Plasminogen activator inhibitor‐1 and asthma: role in the pathogenesis and molecular regulation

Abstract

Plasminogen activator inhibitor (PAI)‐1 is a major inhibitor of the fibrinolytic system. PAI‐1 levels are markedly increased in asthmatic airways, and mast cells (MCs), a pivotal cell type in the pathogenesis of asthma, are one of the main sources of PAI‐1 production. Recent studies suggest that PAI‐1 may promote the development of asthma by regulating airway remodelling, airway hyperresponsiveness (AHR), and allergic inflammation. The single guanosine nucleotide deletion/insertion polymorphism (4G/5G) at −675 bp of the PAI‐1 gene is the major genetic determinant of PAI‐1 expression. Plasma PAI‐1 level is higher in people with the 4G/4G genotype than in those with the 5G/5G genotype. A strong association between the 4G/5G polymorphism and the risk and the severity of asthma has been suggested.

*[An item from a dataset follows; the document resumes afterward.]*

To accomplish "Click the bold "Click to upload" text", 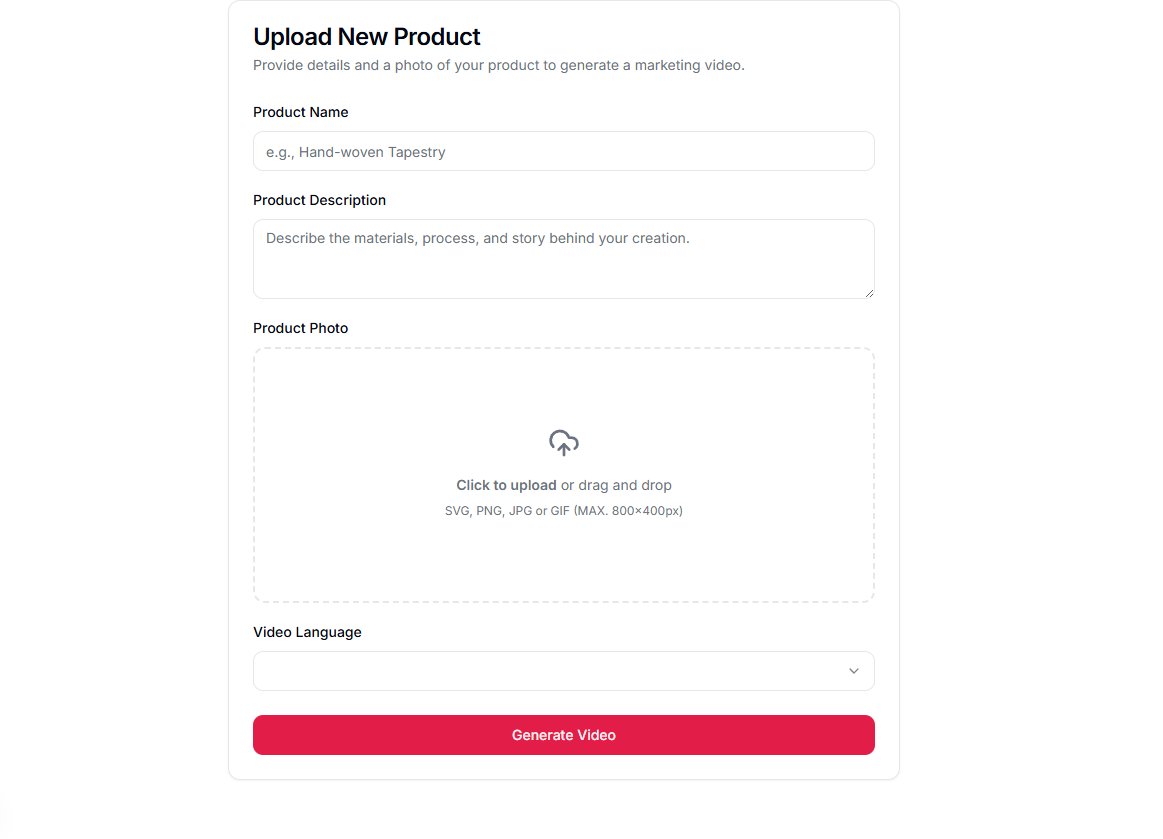I will 506,485.
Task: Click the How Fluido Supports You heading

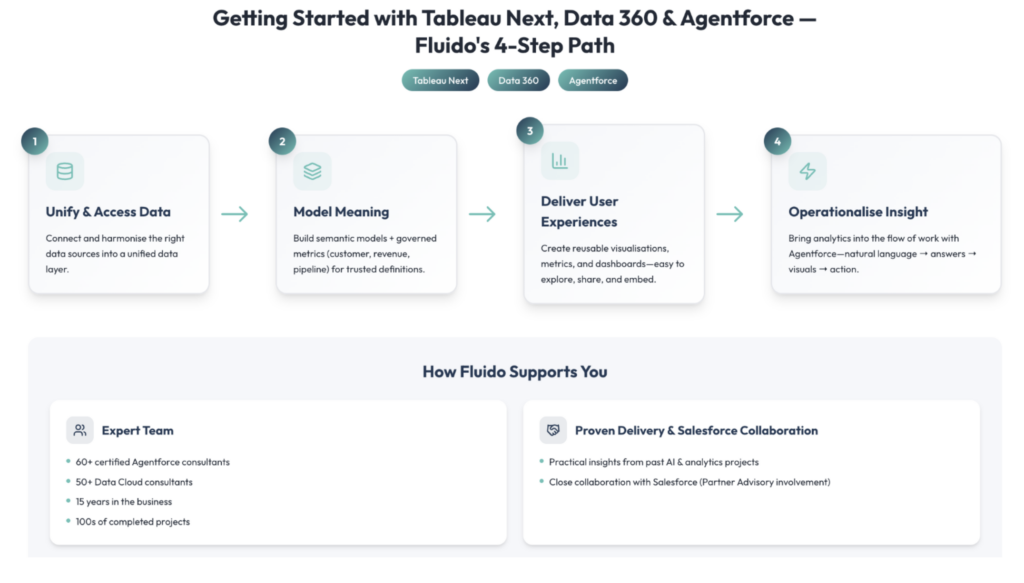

Levels of plasma IgE and PAI‐1 and severity of AHR are greater in asthmatic patients with the 4G/4G genotype than in those with the 5G/5G genotype. The PAI‐1 promoter with the 4G allele renders higher transcription activity than the PAI‐1 promoter with the 5G allele in stimulated MCs. The molecular mechanism for the 4G allele‐mediated higher PAI‐1 expression is associated with greater binding of upstream stimulatory factor‐1 to the E‐box adjacent to the 4G site (E‐4G) than to the E‐5G. In summary, PAI‐1 may play an important role in the pathogenesis of asthma. Further studies evaluating the mechanisms of PAI‐1 action and regulation may lead to the development of a novel prognostic factor and therapeutic target for the treatment and prevention of asthma and other PAI‐1‐associated diseases.